(Description of the task) Count how many lines in the data below include "Select". Answer with the number only.

(Records provided)
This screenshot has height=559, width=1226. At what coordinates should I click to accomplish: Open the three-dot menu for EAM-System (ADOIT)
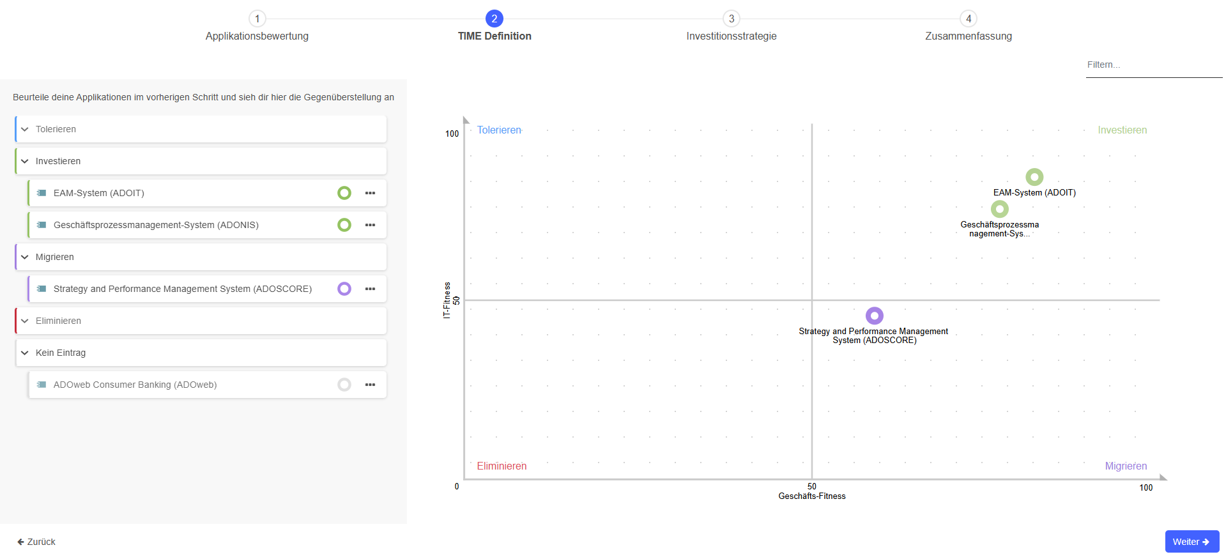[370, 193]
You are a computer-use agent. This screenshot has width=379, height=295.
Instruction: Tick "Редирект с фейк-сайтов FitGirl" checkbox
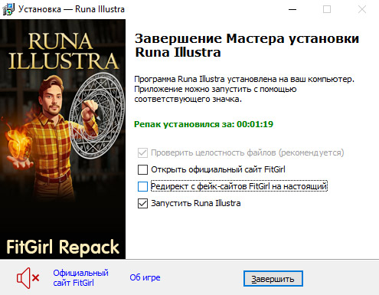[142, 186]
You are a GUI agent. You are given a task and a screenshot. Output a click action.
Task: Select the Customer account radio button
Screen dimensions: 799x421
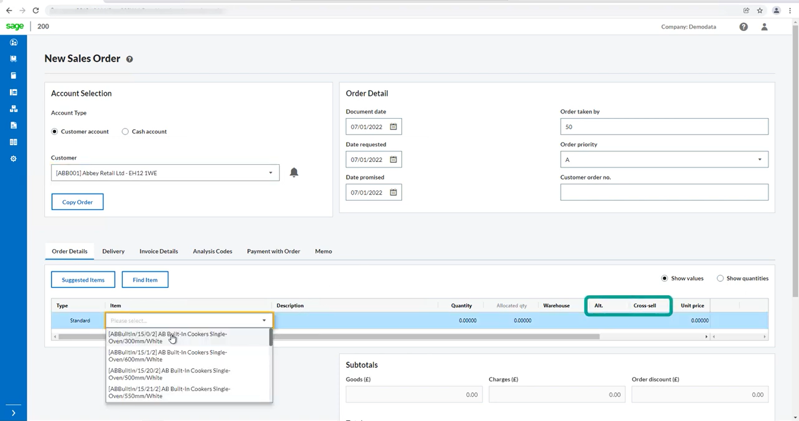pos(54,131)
--
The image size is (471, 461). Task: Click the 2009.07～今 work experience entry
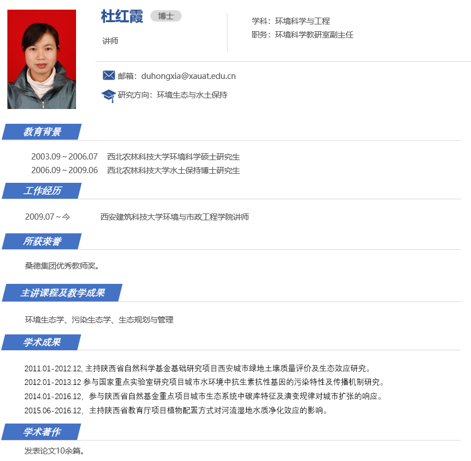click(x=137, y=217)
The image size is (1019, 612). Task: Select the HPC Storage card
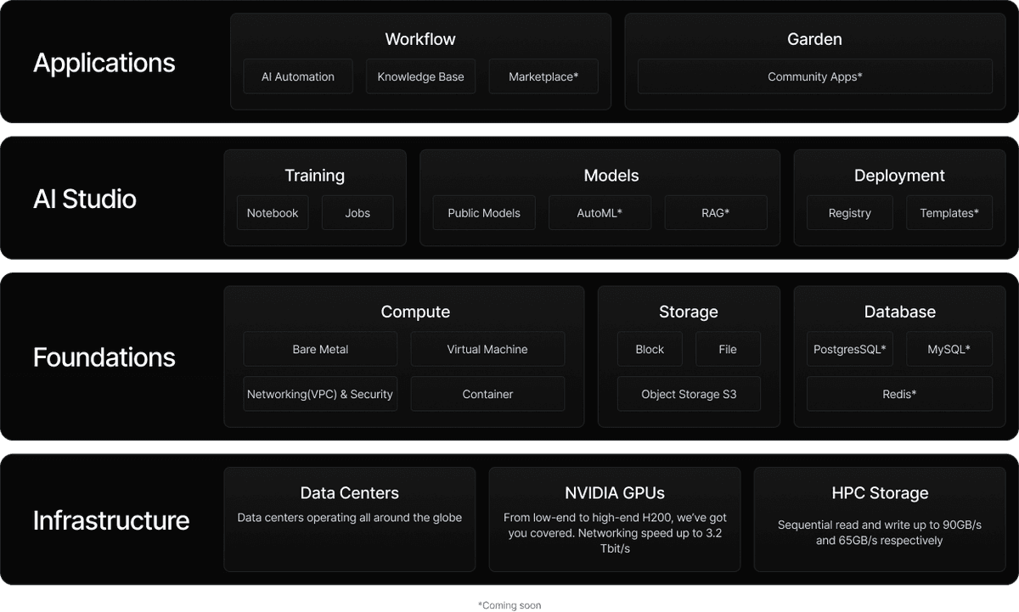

(Result of the task) 2